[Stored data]
★ ★ ★

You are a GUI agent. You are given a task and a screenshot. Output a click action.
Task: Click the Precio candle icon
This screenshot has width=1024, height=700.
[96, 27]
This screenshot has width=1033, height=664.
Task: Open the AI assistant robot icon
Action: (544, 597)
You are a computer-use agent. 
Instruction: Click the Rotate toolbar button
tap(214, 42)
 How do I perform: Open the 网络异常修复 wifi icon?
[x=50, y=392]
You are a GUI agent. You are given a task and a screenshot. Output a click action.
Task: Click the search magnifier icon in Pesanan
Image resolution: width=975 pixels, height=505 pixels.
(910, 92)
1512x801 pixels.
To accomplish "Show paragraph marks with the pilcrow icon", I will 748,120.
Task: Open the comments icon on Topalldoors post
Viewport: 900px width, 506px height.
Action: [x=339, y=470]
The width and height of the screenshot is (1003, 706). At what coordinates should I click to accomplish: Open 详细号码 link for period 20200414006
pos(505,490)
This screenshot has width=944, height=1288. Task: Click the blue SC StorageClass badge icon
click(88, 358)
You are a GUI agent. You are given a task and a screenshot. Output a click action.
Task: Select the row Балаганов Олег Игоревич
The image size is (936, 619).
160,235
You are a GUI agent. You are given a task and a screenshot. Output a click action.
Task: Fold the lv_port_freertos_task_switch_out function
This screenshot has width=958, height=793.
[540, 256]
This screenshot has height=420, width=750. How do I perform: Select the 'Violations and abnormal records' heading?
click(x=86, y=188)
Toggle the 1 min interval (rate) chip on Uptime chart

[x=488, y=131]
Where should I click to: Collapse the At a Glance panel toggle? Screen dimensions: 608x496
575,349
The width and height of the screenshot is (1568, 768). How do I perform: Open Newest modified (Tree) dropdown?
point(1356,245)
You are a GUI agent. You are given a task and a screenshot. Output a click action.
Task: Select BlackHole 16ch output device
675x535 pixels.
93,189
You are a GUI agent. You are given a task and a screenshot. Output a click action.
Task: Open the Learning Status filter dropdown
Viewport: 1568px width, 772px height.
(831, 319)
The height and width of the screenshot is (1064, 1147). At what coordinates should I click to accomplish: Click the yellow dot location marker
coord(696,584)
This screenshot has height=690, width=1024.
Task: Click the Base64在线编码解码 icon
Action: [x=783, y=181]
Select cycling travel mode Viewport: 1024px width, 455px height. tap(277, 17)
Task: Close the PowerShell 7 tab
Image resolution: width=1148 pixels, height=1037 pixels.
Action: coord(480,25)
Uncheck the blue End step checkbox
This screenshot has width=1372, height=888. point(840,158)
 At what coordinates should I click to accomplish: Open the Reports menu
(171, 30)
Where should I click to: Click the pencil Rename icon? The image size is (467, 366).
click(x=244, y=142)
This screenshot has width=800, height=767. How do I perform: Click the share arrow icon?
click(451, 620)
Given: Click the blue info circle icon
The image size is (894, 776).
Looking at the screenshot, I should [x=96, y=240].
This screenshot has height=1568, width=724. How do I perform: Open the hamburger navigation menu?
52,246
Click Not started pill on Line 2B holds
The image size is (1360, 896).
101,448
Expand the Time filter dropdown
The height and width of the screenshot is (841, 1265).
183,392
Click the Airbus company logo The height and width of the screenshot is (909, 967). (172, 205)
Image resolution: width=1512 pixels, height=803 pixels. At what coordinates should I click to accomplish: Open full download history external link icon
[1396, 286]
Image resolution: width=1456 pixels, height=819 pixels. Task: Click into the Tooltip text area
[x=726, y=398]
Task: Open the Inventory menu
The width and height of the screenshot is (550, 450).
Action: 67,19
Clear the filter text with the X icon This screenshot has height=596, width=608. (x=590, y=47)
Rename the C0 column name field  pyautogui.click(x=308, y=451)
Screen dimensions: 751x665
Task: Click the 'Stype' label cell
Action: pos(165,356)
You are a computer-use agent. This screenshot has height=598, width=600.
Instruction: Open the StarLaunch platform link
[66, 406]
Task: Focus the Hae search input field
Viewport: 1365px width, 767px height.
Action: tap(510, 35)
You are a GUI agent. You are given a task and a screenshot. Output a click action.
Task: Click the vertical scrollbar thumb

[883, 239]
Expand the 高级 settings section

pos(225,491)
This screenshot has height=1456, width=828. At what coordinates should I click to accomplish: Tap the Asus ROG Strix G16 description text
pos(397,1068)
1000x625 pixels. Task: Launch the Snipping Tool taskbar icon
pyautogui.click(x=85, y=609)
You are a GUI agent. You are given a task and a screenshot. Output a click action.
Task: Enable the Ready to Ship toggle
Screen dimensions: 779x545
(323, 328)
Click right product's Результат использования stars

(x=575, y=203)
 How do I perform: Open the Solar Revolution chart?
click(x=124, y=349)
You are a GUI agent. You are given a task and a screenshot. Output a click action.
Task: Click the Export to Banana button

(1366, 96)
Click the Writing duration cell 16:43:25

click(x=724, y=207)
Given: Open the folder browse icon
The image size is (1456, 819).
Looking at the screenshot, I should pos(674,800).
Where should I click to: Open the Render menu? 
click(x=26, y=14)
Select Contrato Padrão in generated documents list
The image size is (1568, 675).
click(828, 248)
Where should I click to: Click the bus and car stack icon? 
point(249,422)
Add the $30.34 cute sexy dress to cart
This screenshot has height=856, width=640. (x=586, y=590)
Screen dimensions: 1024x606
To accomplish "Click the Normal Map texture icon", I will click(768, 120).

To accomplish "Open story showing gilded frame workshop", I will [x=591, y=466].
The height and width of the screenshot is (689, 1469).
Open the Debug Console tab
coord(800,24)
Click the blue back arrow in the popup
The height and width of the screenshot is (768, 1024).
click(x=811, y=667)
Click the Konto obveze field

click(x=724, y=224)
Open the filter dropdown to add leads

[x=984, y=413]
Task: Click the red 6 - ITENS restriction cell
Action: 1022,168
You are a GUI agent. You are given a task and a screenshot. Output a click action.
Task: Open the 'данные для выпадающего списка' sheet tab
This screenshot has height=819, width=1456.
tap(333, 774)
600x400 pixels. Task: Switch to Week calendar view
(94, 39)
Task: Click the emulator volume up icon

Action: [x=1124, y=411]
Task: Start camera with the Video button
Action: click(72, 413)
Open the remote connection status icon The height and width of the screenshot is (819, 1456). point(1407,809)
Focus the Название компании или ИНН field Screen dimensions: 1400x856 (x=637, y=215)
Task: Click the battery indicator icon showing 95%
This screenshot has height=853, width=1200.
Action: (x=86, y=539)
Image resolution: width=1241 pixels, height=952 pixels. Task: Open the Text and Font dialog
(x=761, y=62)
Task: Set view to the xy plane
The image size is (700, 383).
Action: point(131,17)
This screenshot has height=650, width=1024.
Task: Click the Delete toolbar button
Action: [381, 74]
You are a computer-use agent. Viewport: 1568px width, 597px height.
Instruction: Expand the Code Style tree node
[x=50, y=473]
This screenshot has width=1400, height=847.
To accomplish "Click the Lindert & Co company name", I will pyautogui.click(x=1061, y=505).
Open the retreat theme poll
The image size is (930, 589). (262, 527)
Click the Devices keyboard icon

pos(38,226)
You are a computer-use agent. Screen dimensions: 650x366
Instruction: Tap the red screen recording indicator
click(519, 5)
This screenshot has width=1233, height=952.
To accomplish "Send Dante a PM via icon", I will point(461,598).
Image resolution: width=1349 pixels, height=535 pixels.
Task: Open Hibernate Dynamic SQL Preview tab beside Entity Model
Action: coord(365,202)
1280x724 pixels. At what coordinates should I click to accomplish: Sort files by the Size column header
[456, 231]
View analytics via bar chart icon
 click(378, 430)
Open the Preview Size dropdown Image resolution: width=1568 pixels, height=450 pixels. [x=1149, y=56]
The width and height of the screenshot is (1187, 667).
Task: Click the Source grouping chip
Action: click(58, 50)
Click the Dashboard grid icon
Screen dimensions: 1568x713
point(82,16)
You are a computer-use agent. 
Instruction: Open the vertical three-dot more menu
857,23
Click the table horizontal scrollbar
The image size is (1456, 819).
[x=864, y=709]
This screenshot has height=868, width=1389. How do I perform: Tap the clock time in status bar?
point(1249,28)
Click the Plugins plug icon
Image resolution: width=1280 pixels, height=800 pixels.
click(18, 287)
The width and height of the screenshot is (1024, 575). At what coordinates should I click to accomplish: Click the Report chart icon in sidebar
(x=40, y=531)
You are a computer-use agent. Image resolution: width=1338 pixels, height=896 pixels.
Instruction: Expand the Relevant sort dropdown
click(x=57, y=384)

★ ★ ★

WHAT IS REQUIRED
Output the lines of the material above verbatim, beginning with the line containing "How do I perform: Open the 网络异常修复 wifi icon?" and continuing through the line containing "click(88, 358)".

WORKED SOLUTION
 How do I perform: Open the 网络异常修复 wifi icon?
[x=50, y=392]
You are a GUI agent. You are given a task and a screenshot. Output a click action.
Task: Click the search magnifier icon in Pesanan
Image resolution: width=975 pixels, height=505 pixels.
(910, 92)
1512x801 pixels.
To accomplish "Show paragraph marks with the pilcrow icon", I will 748,120.
Task: Open the comments icon on Topalldoors post
Viewport: 900px width, 506px height.
Action: [x=339, y=470]
The width and height of the screenshot is (1003, 706). At what coordinates should I click to accomplish: Open 详细号码 link for period 20200414006
pos(505,490)
This screenshot has width=944, height=1288. Task: Click the blue SC StorageClass badge icon
click(88, 358)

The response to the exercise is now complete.